Due ultime curiosità: 1) si sente che Clerks (1994) di Kevin Smith ha fatto il botto giusto l'anno prima. Mangold riesce a produrre un copione così in sottrazione grazie al successo di film low budget che raccontano lavori umili ambientati in drugstore, locande o altre attività commerciali 2) c'è un bulldog impertinente portato a spasso da un uomo anche qui, e lasciato legato al guinzaglio, prima del Patterson di Jim Jarmush.
Grazie al discreto successo di Dolly's Restaurant (Miglior Regia al Sundance Film Festival, la rassegna più importante in Usa in quegli anni), Mangold entra in contatto con i re degli indipendenti ovvero la Miramax dei Weinstein Brothers con i quali realizza, non senza qualche difficoltà, il successivo Cop Land (1997) con Sylvester Stallone. Ma l'occhio per il dettaglio e la capacità di giocare sulle aspettative di uno spettatore informato con forti rimandi al cinema pop... erano già presenti in questo bel film del 1995.
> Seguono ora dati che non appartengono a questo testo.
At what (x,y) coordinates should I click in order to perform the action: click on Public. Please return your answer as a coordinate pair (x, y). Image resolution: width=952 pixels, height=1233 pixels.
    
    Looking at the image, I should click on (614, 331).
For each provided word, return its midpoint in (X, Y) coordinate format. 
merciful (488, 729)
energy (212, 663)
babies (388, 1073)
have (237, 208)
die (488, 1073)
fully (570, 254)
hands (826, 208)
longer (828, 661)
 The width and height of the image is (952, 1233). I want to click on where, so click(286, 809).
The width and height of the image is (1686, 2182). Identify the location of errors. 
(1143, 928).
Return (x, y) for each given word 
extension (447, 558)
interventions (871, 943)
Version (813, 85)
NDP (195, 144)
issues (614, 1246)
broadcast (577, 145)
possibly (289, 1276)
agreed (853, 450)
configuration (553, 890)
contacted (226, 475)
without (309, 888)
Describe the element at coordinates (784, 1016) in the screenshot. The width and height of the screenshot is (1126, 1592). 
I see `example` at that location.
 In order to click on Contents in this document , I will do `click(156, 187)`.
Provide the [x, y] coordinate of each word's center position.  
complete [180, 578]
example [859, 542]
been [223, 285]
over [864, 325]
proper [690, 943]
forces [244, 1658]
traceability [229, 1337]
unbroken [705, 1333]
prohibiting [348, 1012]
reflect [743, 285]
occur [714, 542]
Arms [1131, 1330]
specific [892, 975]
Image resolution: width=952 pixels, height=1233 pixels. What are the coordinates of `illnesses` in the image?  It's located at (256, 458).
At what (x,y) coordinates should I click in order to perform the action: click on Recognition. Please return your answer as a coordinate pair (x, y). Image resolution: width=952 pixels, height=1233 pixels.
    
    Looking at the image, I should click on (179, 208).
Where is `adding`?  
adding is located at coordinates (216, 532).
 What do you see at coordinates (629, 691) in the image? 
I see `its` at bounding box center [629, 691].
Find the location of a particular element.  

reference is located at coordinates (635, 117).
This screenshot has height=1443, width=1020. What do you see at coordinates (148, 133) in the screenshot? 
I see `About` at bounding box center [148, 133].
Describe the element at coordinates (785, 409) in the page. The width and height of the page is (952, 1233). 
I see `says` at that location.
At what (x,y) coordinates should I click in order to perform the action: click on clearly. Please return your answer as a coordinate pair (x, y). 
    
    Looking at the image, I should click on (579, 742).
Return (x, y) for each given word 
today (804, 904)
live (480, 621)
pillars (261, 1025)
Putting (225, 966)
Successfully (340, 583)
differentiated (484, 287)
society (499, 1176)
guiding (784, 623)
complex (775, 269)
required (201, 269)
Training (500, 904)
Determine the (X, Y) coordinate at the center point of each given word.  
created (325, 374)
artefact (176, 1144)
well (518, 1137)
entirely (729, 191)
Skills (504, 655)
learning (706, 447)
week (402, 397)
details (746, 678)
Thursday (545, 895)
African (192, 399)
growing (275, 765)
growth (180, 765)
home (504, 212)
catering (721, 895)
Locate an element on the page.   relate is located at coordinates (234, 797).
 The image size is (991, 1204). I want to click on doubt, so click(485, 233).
In fondo Identità, thriller commerciale realizzato dal regista nel 2003, è un ulteriore gioco su Dolly's Restaurant ma sorretto dall'intelligenza di un regista che propone al cinefilo un'ulteriore chiave di lettura senza appesantire la visione del film a chi non è interessato alla sua filmografia.
In quel bel thriller a tema schizofrenia Pruitt Taylor Vince riusciva a essere un classico, e spaventoso, villain dominato dalla dissociazione mentale e invaso da multiple personalità.
Il ragazzone sovrappeso di Dolly's Restaurant, fratello buono del Norman Bates di Psyco, era uscito dal disagio esistenziale gentile di quel film per trasformarsi in un micidiale serial killer.
Mangold aveva deciso di revisionare la sua revisione.